Nuestro presidente, desleal contumaz, brinda hoy, entre varias sugerencias, facilitar
la manida lista de defraudadores para negarla mañana. Juega con las reacciones
porque sólo le interesa el envase. Importan poco los contenidos. Distinto es
que la propaganda airee ciertas imposiciones foráneas como atributos innatos en
beneficio de España, amigando virtud y necesidad. Vistos los actuales
acontecimientos, semejantes patrañas convencen solamente a bobos solemnes; especie
autóctona abundante en esta piel de toro que tanto nos ocupa e inquieta.
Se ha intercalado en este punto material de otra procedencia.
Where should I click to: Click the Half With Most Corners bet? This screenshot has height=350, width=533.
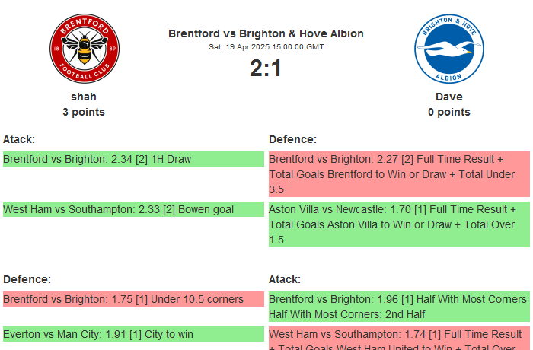click(399, 307)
La corrupción (esa minucia,
a juzgar por la presurosa disposición en combatirla mostrada a lo largo de
treinta años) inquieta ¡por fin! a PP y PSOE. De momento muestran cierta
afección para desarrollar, sin prisas, leyes que agraven las penas a los
culpables. Nuestro CIS descubre que, tras el desempleo, viene la corrupción
como segundo escenario de zozobra ciudadana. Tal puesto en el ranking
sociológico obliga a ambos a abandonar esa distracción pueril de lanzarse
dardos, con mayor o menor calibre pero incruentos.
Estas pequeñas cosas, y
otros pormenores que dejo a cargo del amable lector, acarrean una impresión: mantenemos
entre todos un gobierno inepto. Si analizamos la eventualidad económica que
debe dilucidar; el contexto institucional que ha de corregir; la separación de
poderes a la que se ha de enfrentar para garantizar el Estado de Derecho y regenerar
la Democracia (con mayúscula), usamos la fe porque su viabilidad no encaja en
la razón, es una hipótesis ininteligible. Con estos partidos mayoritarios,
alternantes y acodados a nacionalismos excluyentes, no tenemos arreglo. ¿Qué
quién lo afirma? La rutina de las pequeñas cosas.